» WORK INSTRUCTIONS:
1: In the forum post, which forum was the writer booted from?
2: Repeat the forum post word for word, starting at "I was humiliated, but" up to and including "cynical mean-spirited person.".

» SELECTED TEXT:
* begin *

I am sorry for jumping in here late. But this thread has bothered me.

When I first came to SI my H and I were long into R. I thought I was in great shape...

But I was so full of anger towards the OW (an old friend) that it clouded everything I did.

I went into the Wayward forum and was really unkind to a member that posted there. I was so blinded by my anger I let myself take my pain out on someone else who was hurting as badly as I was.

I dont know if it was DS or AN, but I was publicly called out and booted from the Wayward forum.

Initially I was pissed...how dare they, eff them, those assholes in that forum...etc etc.

I was humiliated, but why shouldn't I be called out for being disrespectful? It allowed other members to know someone had their back and it also taught me to think before flying off all pissed off.

It was also the reason I started to look at my anger. I finally realized that the pain I was in was eating me alive and I had allowed it to turn me into a cynical mean-spirited person.

* end *

» DATASET RECORDS:
* begin *

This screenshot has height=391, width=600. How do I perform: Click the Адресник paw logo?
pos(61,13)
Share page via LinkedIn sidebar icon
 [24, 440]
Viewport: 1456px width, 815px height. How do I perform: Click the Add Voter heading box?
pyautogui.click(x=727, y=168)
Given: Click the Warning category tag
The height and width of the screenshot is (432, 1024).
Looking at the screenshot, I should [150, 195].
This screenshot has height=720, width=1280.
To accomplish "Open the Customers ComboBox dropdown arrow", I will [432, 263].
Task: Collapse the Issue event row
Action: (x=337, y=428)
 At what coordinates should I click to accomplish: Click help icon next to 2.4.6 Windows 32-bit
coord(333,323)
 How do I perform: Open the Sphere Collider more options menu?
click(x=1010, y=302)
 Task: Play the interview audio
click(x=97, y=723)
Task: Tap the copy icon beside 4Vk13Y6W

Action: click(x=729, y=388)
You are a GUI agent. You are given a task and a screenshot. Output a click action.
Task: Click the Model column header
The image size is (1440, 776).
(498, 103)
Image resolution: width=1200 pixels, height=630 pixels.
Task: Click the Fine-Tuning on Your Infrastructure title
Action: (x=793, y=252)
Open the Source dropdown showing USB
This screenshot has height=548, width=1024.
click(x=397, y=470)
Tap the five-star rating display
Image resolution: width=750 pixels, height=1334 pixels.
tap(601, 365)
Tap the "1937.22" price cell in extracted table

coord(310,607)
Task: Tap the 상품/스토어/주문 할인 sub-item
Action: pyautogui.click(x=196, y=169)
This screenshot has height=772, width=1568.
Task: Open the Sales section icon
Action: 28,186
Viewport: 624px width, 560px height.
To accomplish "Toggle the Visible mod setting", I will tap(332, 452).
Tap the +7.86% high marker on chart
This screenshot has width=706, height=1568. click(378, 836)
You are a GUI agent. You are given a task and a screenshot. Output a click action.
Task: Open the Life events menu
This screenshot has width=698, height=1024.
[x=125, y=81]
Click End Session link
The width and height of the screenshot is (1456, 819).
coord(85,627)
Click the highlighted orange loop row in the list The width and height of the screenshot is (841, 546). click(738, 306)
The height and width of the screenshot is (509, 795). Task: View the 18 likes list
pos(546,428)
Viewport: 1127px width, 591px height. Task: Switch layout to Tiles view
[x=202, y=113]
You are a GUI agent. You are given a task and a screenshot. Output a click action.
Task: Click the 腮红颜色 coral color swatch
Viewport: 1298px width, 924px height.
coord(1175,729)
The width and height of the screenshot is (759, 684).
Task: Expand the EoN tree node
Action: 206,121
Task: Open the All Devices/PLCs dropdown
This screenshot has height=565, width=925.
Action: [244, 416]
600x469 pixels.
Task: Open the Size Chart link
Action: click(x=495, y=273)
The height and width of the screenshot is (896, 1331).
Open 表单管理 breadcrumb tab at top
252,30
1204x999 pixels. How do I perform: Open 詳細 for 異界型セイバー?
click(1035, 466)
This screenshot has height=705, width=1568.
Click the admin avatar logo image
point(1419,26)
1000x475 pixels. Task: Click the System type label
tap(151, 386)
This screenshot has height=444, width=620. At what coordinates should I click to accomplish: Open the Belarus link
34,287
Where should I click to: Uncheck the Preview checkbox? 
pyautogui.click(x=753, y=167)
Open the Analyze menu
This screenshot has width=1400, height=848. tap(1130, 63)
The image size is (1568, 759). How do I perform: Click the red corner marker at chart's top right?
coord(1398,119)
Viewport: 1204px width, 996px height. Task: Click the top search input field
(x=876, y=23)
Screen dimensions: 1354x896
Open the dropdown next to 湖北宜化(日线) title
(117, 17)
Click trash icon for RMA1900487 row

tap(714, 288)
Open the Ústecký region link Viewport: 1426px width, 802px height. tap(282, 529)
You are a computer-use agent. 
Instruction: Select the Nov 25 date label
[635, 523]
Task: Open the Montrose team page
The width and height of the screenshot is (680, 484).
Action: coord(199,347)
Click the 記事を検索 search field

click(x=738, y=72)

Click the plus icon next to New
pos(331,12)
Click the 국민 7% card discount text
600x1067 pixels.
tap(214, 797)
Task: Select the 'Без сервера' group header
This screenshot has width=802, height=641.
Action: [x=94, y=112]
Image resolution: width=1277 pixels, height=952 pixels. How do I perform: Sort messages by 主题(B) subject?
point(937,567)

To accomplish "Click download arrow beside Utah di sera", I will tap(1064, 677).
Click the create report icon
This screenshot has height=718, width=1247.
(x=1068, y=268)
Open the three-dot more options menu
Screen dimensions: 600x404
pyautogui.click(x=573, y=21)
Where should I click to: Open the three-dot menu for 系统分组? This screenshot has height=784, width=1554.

* end *

» ANSWERS FOR THE TASKS:
1: The Wayward forum.

2:
I was humiliated, but why shouldn't I be called out for being disrespectful? It allowed other members to know someone had their back and it also taught me to think before flying off all pissed off.

It was also the reason I started to look at my anger. I finally realized that the pain I was in was eating me alive and I had allowed it to turn me into a cynical mean-spirited person.